• _MATERIAL PROVIDED_

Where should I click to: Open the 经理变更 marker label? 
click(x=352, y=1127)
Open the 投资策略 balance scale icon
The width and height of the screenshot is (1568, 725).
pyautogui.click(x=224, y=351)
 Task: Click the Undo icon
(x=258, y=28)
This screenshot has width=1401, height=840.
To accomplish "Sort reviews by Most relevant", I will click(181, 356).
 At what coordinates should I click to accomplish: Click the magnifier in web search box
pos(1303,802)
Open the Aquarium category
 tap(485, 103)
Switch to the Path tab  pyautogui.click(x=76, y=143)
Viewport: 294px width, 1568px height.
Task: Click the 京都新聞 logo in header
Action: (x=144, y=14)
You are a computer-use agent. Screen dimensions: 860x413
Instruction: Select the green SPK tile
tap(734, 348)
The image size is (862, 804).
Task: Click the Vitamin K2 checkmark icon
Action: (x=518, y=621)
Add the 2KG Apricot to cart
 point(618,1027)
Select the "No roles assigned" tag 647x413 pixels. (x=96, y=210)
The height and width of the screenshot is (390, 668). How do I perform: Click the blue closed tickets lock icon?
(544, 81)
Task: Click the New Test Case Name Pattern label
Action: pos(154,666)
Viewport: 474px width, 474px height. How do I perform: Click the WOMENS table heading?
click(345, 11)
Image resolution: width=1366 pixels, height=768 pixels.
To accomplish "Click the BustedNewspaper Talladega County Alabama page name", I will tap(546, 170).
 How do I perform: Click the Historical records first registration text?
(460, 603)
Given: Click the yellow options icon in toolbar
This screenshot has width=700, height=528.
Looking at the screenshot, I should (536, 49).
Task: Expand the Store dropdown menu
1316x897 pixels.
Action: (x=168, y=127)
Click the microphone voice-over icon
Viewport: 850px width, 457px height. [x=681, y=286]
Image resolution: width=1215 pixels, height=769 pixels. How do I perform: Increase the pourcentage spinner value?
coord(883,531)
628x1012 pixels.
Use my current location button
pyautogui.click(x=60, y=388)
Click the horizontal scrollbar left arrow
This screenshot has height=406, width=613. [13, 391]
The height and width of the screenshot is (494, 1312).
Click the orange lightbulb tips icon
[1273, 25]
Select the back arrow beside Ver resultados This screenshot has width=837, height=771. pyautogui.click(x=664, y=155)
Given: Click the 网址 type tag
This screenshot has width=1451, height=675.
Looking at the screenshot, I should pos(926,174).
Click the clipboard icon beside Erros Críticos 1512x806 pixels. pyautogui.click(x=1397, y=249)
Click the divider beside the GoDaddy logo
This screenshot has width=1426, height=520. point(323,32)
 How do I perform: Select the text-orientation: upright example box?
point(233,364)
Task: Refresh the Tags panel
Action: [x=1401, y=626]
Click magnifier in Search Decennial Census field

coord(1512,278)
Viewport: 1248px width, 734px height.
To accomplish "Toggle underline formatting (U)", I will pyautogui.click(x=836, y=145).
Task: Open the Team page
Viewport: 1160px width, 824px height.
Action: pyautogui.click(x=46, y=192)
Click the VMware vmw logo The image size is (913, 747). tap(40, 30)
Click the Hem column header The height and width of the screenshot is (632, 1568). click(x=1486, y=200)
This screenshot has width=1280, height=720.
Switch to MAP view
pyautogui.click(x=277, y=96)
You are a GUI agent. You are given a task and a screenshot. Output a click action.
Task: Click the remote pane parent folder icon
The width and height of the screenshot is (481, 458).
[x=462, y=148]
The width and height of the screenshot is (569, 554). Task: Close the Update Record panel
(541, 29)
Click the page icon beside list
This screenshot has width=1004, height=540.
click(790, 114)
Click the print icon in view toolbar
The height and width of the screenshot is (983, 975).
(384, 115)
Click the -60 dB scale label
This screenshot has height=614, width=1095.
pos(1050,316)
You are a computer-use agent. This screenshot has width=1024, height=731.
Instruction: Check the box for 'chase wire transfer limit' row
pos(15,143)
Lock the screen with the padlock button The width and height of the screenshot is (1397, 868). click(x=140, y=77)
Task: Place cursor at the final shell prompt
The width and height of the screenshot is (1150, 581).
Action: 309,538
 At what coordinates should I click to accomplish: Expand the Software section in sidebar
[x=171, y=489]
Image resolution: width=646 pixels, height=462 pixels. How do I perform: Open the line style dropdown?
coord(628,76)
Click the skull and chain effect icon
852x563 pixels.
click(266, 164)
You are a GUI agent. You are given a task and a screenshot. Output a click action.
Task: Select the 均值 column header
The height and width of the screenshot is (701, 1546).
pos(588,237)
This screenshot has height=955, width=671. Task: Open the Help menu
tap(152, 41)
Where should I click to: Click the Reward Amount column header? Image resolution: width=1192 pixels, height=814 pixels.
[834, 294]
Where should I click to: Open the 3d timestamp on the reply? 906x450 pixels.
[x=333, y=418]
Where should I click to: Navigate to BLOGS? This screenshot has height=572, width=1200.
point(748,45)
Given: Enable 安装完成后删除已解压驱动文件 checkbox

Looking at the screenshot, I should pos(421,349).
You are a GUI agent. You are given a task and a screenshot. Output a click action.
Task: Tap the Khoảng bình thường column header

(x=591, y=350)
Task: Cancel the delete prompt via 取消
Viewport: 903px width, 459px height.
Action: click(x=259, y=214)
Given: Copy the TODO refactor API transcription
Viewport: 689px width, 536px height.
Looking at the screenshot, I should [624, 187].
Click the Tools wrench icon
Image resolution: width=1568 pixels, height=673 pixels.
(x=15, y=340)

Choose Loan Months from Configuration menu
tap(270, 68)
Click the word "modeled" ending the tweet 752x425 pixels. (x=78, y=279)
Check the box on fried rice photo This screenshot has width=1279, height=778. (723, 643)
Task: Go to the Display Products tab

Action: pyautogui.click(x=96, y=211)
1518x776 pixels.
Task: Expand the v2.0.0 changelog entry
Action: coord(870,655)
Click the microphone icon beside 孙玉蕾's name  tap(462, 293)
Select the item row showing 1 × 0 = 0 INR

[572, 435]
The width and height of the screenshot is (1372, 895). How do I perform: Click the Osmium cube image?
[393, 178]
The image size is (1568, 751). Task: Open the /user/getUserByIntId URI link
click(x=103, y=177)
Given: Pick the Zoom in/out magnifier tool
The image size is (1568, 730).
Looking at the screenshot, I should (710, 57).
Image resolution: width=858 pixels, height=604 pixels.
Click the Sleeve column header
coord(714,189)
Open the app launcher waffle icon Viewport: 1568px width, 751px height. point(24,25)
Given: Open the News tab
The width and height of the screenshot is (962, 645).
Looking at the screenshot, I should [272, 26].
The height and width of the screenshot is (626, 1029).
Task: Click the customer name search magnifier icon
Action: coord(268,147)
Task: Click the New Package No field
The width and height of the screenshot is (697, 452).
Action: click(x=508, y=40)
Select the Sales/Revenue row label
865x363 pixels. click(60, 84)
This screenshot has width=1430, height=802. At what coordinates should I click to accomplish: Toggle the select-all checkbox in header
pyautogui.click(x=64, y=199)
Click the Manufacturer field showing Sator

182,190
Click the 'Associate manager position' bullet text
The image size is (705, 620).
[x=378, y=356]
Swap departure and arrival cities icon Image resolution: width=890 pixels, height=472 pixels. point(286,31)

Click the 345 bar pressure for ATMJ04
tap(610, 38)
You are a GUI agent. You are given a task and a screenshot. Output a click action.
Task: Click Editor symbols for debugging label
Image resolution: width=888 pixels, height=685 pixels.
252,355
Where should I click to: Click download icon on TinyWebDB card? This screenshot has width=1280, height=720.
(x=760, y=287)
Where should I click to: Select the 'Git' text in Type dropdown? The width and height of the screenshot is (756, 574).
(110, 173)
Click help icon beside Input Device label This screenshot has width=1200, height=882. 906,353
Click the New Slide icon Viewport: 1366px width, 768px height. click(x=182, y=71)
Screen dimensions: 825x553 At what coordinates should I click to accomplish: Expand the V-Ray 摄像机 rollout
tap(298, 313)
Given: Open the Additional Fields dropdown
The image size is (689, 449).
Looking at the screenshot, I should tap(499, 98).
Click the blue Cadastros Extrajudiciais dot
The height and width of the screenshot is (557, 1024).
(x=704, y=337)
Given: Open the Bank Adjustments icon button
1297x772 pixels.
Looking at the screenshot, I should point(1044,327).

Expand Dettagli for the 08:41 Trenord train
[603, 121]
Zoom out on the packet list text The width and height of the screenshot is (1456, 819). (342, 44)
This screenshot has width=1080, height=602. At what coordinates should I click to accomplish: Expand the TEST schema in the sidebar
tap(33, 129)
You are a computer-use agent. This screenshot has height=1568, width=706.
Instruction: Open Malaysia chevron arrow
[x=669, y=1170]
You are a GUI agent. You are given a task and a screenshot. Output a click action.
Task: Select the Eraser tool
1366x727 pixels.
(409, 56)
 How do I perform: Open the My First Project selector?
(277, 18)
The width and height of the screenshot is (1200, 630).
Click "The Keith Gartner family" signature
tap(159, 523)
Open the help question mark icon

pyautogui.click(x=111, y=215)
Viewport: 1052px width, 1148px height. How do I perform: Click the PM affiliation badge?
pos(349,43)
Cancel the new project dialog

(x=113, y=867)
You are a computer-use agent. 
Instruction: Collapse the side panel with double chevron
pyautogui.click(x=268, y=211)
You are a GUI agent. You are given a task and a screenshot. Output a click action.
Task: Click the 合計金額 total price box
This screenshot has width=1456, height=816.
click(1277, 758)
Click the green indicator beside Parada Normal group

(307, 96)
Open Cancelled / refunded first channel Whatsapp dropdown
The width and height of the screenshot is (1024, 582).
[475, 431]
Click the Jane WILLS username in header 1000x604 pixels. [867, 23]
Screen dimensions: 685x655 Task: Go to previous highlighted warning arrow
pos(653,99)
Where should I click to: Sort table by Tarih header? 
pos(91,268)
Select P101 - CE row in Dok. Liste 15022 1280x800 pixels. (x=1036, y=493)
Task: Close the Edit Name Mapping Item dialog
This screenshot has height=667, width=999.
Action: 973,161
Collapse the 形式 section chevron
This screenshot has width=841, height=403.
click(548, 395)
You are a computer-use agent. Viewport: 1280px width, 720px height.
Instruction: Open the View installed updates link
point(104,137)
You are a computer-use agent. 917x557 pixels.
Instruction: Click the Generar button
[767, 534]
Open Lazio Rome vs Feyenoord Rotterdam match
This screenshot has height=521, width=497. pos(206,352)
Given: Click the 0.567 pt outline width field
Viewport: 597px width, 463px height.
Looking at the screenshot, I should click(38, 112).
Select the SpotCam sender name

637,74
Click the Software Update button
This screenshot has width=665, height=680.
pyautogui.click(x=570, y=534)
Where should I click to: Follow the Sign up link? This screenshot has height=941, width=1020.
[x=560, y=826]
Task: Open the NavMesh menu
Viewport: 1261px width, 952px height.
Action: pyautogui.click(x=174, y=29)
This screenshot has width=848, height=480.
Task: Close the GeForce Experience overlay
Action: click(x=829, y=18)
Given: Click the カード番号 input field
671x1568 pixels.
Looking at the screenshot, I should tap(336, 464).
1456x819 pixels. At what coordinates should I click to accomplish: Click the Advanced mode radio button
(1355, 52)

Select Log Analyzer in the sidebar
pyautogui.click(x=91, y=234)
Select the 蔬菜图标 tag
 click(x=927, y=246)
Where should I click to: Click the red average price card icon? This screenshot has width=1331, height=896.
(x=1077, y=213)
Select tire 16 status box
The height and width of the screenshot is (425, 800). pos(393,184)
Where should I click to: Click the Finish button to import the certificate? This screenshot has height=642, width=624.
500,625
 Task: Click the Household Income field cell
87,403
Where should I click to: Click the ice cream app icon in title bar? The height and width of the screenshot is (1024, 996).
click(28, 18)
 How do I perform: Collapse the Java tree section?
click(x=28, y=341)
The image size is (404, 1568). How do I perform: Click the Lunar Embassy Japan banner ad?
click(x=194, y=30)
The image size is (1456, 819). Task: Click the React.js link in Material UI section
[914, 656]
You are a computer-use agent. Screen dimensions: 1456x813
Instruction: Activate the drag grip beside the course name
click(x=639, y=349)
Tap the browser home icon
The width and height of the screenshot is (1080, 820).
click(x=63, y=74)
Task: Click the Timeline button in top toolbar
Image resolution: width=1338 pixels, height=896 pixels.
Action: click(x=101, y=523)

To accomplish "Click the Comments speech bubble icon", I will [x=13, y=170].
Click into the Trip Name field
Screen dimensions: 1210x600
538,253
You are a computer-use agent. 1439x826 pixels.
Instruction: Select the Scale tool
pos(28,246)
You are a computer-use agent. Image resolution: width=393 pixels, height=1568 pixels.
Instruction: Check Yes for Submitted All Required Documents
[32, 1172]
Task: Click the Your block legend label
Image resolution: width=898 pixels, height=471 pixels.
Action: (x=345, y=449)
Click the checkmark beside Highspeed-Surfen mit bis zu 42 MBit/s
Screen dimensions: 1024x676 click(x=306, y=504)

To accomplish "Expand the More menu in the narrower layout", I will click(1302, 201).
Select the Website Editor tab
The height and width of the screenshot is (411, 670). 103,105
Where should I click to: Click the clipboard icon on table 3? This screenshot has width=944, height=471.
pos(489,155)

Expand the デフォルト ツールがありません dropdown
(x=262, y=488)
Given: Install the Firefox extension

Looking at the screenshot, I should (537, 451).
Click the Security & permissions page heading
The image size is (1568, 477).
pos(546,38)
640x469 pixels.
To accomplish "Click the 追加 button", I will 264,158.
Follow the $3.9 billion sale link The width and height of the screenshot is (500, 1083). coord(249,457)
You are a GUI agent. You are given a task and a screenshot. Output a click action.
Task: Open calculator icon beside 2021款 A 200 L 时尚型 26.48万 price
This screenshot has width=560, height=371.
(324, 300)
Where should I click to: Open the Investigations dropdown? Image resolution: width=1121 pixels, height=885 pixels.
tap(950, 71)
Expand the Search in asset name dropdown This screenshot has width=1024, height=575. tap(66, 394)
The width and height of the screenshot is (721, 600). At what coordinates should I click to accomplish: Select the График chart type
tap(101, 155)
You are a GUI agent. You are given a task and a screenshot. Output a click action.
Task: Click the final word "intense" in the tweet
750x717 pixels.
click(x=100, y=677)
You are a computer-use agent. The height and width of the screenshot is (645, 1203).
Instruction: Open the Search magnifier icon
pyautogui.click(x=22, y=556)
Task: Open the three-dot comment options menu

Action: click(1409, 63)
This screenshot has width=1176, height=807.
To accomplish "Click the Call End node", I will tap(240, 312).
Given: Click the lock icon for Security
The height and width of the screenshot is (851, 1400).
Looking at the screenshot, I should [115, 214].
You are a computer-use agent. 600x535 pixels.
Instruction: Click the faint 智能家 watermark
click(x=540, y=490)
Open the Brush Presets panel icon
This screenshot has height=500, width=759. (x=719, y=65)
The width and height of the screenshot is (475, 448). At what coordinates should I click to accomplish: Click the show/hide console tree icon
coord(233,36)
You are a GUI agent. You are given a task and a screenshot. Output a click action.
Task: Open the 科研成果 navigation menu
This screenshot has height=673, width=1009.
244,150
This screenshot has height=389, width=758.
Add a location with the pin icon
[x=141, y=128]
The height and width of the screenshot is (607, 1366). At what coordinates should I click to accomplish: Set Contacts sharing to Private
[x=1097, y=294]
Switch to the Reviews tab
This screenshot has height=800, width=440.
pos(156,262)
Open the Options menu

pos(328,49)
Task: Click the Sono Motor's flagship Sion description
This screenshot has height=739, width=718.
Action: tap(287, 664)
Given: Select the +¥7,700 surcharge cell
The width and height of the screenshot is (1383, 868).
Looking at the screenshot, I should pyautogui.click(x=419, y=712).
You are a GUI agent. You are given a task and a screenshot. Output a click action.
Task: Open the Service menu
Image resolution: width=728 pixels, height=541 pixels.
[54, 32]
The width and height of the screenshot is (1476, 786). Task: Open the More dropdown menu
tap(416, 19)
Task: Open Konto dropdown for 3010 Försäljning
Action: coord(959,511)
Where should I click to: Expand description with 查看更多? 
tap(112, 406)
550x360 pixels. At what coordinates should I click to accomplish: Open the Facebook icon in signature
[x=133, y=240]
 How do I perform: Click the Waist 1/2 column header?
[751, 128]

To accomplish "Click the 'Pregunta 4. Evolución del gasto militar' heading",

• _WORK INSTRUCTIONS_
Your reply should be only the number of lines in the records above that include "toolbar".

• _REPLY_
3